Mais ou menos naquela época, a Telemar montava uma equipe de segurança informação e Dastis foi convidado para integrar o time. Em 2002, quando o gerente da unidade deixou a operadora, ele foi promovido e permaneceu até 2005. Uma nova oferta de trabalho ocorreu e o executivo mudou-se para São Paulo para assumir um posto similar na subsidiária brasileira da Basf, focando ações de segurança na operação da companhia em toda América do Sul.
O profissional atribui o rumo dado à carreira a um mix de casualidade e oportunidade.

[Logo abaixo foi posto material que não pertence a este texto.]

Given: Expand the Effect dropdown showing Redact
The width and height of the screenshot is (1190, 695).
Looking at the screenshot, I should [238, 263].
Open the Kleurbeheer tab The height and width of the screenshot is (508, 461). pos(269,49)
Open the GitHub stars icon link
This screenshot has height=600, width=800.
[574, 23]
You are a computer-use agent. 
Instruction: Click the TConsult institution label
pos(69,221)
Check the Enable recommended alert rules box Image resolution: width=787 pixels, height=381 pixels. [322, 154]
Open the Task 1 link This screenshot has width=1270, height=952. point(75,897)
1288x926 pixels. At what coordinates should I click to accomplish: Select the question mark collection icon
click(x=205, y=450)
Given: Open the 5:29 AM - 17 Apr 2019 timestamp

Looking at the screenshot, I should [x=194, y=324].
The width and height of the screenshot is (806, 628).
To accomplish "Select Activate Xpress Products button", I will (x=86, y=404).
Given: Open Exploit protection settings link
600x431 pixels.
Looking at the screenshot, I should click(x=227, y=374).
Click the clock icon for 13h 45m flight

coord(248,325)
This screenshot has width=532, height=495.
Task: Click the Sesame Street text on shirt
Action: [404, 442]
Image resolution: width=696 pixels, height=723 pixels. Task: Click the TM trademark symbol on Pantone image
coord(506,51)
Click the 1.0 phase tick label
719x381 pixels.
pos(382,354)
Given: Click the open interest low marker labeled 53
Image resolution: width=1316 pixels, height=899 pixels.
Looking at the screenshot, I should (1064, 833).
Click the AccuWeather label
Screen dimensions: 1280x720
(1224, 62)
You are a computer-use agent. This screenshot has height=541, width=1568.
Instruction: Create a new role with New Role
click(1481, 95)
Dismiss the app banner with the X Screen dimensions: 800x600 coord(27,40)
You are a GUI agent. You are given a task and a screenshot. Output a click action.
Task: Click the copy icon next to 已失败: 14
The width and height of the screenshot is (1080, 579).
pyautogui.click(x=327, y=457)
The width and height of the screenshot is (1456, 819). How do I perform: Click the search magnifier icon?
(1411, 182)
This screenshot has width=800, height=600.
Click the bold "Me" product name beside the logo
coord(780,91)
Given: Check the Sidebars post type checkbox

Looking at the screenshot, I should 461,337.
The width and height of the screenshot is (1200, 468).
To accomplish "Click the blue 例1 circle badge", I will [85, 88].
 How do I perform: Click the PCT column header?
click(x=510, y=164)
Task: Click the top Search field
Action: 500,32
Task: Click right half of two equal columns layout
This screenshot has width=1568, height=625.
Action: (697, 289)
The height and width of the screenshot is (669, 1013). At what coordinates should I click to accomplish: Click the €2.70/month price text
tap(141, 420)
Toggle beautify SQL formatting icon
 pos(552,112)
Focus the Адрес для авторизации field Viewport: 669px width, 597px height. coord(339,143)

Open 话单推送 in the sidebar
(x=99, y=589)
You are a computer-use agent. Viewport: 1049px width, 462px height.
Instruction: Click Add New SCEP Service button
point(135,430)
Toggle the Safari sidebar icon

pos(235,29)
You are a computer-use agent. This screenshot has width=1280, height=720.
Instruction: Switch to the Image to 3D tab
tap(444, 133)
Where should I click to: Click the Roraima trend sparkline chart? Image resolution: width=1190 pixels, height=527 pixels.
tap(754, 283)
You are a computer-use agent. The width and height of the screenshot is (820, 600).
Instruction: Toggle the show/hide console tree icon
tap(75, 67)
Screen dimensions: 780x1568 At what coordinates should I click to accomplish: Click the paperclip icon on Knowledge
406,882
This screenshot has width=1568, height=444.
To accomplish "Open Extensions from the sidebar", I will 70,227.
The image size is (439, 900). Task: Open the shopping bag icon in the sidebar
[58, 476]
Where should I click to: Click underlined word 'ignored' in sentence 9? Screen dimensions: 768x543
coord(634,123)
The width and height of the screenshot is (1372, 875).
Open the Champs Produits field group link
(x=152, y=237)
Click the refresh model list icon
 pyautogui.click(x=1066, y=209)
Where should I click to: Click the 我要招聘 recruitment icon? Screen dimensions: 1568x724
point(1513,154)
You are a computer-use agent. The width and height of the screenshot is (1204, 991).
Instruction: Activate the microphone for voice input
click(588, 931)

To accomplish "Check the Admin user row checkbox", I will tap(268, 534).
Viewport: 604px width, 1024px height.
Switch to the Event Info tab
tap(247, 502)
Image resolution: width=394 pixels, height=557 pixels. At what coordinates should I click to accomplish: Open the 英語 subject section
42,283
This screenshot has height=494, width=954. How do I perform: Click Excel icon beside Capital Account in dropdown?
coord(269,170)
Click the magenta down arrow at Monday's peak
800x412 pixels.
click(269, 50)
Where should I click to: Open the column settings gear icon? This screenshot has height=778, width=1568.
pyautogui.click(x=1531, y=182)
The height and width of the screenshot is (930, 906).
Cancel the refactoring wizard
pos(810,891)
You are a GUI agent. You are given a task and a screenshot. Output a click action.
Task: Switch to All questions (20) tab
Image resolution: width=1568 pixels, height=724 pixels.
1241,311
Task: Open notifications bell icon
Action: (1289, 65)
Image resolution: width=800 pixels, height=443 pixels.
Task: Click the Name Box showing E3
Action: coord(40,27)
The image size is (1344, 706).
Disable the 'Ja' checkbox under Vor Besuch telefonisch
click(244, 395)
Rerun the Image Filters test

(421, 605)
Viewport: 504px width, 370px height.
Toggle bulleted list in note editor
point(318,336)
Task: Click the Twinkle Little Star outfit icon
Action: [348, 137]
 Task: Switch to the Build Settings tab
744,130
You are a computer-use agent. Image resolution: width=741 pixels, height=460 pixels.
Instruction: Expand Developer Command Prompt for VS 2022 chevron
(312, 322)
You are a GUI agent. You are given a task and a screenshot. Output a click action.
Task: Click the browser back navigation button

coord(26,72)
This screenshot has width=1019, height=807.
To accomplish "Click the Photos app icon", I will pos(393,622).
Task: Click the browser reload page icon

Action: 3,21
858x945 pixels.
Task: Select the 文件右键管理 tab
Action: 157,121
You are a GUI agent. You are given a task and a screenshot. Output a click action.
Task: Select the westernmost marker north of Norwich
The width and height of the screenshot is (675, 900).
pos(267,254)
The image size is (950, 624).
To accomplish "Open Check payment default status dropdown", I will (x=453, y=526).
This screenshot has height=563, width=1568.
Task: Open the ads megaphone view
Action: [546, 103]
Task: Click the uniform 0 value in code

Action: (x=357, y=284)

O executivo acredita que a promoção para o cargo de gestor na operadora de telefonia deve-se à bagagem que acumulou como gerente da consultoria Módulo. "Curso e certificação, na época, eu não tinha", recorda, dizendo que os aspectos técnicos que contaram a seu favor não foram medidos por formação estruturada, mas pela experiência de implantação de tecnologias.
"Aprendi, ao longo desse tempo, que o mais importante não é a segurança como um fim, mas a gestão do risco", analisa Dastis. "Todo mundo sabe que nada é 100% seguro. Logo, algumas coisas terão um grau de exposição maior ou menor. A principal rotina deve ser: o que é preciso para conseguir justificar os projetos a partir do retorno sobre o investimento", comenta, dizendo que essa clareza ajuda na tomada de decisão dos diretores da companhia para trabalhar de forma preventiva.